CNM Ensemble Concert II

Sunday, December 4, 2022 at 7:30p in the Concert Hall

with guest composer James Ogburn

Program

In Between (2022)

Eric NATHAN

(b. 1983)

Grand Rounds (2018)

Shulamit RAN

(b. 1949)
Tâmila Freitas de Souza, flute
Lisa Ryoo, oboe
Sayyod Mirzomurodov, clarinets
Eugene Ryoo, saxophones
Kristen Ronning, horn
McKenna Blenk and Gabe Albertus, percussion
Pam Weest-Carrasco, harp
Craig Jordan, piano
Junhong Zhou, violin I
Michael Klyce, violin II (Nathan)
ShengHo Wang, violin II (Ran)
Fatima Gassama, viola
Hanna Rumora, violoncello
David Gompper, conductor

intermission

Ambidexterity (2016), for cello duet

James OGBURN

(b. 1974)
Hanna Rumora & Josh DeVries, violoncelli

Ambas (2022), for large ensemble - world premiere

Sam YOUNG

(b. 1975)
Tâmila Freitas de Souza, flute
Lisa Ryoo, oboe
Sayyod Mirzomurodov, clarinet/bass clarinet
Carlos Manuel Lopez Soria, bassoon
Kristen Ronning, horn
Anna Kelly, trumpet
Ethan Sherer, trombone
McKenna Blenk and Peter Grubisich, percussion
Junhong Zhou, violin I
Ramel Price, violin II
Fatima Gassama, viola
Hanna Rumora, violoncello
Natalia Terra, double bass
David Gompper, conductor

Program Notes

     In between (2022) for ensemble was born out of the unique collaborative and explorative workshop experience afforded by composing for the Grossman Ensemble at the University of Chicago Center for Contemporary Composition. The players invent rustling, feathery sounds, the conductor “paints” gesturally through the ensemble in a music filled with chorale-like singing, meditative stillness and intricately vibrant musical textures woven through it all. 
     The emotional inspiration for the work came from my standing in a forest near my house this fall on a late afternoon. As I stood there amidst the trees – these magisterial, quiet, monumental, and seemingly wise beings – I felt their imposing yet comforting presence, and listened to all the motion and movement that seemed to inhabit the “quiet” that surrounded me. It reminded me of a visit I made to my friend’s property in Vermont a few years prior, on an invitation to come and “meet” the trees that are so dear to him. He told me how at his age he now speaks with them and hoped they might speak to me. This has all been a starting point that unlocked my imagination in surprising ways, creating within and between spaces of stillness and activity and listening and singing.  
     In Between for ensemble was commissioned by the Chicago Center for Contemporary Composition for the Grossman Ensemble, and is dedicated to the Grossman Ensemble, conductor Timothy Weiss, and director and founder Augusta Read Thomas, with admiration and gratitude.
Eric Nathan
Eric Nathan’s (b. 1983) music has been called “as diverse as it is arresting” with a “constant vein of ingenuity and expressive depth” (San Francisco Chronicle), and “thoughtful and inventive” (The New Yorker). A 2013 Rome Prize Fellow and 2014 Guggenheim Fellow, Nathan has garnered acclaim internationally through performances by Andris Nelsons and the Boston Symphony Orchestra, National Symphony Orchestra, Milwaukee Symphony Orchestra, Scharoun Ensemble Berlin, Dawn Upshaw, Jennifer Koh, Stefan Jackiw, and Gloria Cheng. His music has been featured at the New York Philharmonic’s 2014 and 2016 Biennials, Carnegie Hall, and the Aldeburgh, Tanglewood, and Aspen festivals.
-*-*-
> [PROBLEM 1]: Name every work performed on the concert program, giving each title as the program lists it.
> [PROBLEM 2]: Reproduce the concert program text between "Shulamit RAN" and "violin II (Ran)", inclusive.
> [PROBLEM 3]: Continue the concert program from where it stops.

> [RAW DATA]:
-*-*-
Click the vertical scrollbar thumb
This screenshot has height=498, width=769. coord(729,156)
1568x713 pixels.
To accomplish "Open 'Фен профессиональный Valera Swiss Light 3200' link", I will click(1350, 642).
-*-*-
> [REPLY 1]:
In Between (2022)
Grand Rounds (2018)
Ambidexterity (2016)
Ambas (2022)

> [REPLY 2]:
Shulamit RAN

(b. 1949)
Tâmila Freitas de Souza, flute
Lisa Ryoo, oboe
Sayyod Mirzomurodov, clarinets
Eugene Ryoo, saxophones
Kristen Ronning, horn
McKenna Blenk and Gabe Albertus, percussion
Pam Weest-Carrasco, harp
Craig Jordan, piano
Junhong Zhou, violin I
Michael Klyce, violin II (Nathan)
ShengHo Wang, violin II (Ran)

> [REPLY 3]:
     Recent projects include three commissions from the Boston Symphony Orchestra. Opening (2021), co-commissioned by the Milwaukee Symphony Orchestra and Serge Koussevitzky Music Foundation at the Library of Congress, was premiered by the MSO and broadcast nationally on PBS. He has received commissions from the New York Philharmonic, Chamber Music Society of Lincoln Center, Barlow Endowment, Fromm Music Foundation, Tanglewood Music Center, and Aspen Music Festival, and has been honored with a Goddard Lieberson Fellowship and Charles Ives Scholarship from the American Academy of Arts and Letters. Nathan has completed residencies at Yellow Barn, Copland House, and American Academy in Rome, and is a 2022 Civitella Ranieri Foundation fellow.
     Nathan’s most recent album, Missing Words, was released in 2022 on New Focus Records. He serves as Associate Professor of Music at Brown University and is currently the New England Philharmonic’s Composer-in-Residence. He received his doctorate from Cornell.
Grand Rounds - At the beginning there is the blank page, the start of a compositional journey into the unknown. My first step as composer is to ask myself what are some of the “givens” to be confronted, usually pre-determined by the artist or group for whom the work is intended, and what are some parameters - you can call them “limits”, or “rules of the game” - I will be setting for myself as the work’s governing principles.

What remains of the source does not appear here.